The Joker (Kevin Pollak) devises and executes his ultimate plan to beat Batman (Anson Mount). The Joker has found a way to corrupt the world’s favorite boy scout, Superman (Justin Hartley) and push him over the edge, turning him into a fascist tyrannical overlord. Not everyone on the Justice League agrees with Superman’s ways, especially Batman. Batman leads a set of heroes to try to stop Superman.
The voice acting in Injustice is top notch, just like it is in most DC Animated movies. The animation though is subpar. There is action strewn throughout the movie and it is dynamic enough to be entertaining.
Injustice only takes from the game the core idea of Superman becoming tyrannical. Much of the rest of the story has been changed – and not for the better. Injustice squanders the opportunity to explore deeper ideas and philosophical questions about how much can we rely on an all powerful entity to protect us and what happens when they turn against us. Instead we get some action sequences and some misplaced humor.

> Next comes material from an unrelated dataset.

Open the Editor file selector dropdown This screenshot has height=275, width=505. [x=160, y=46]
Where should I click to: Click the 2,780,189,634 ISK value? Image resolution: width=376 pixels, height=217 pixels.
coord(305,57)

The tone of the movie is much lighter than the game and the humor was very weird. The humor is strange given that this is a movie about an all powerful alien that is flying around killing people. The game was dark and dove head first into the philosophical questions and did not flinch. The movie seems unwilling to go very deep in exploration.
Injustice tries to shove too many story ideas and characters into a very short 75 minute runtime — and that is an injustice. The movie and characters all end up feeling hollow because nothing is given time to develop. We don’t get to understand Superman’s deeper motives and why he has turned a 180. Yes, what the Joker to Superman as the movie opens was the starting point, but for a guy who is basically pure and good, the turn from good to bad was too quick and unbelievable. The ensemble cast of super heroes get no time to develop either – Batman is Batman, but Wonder Woman has a unbelievable turn in the movie after being Superman’s cheerleader for most of the movie.
Injustice is a movie that could be a distraction if there was absolutely nothing else to watch. If you’re a fan of the games or comics, you maybe disappointed by the movie adaptation. I do think that WB and DC should have adapted Injustice into an animated series and given the core ideas, characters and story room to grow and develop.
Watched at home, streamed on HBO Max.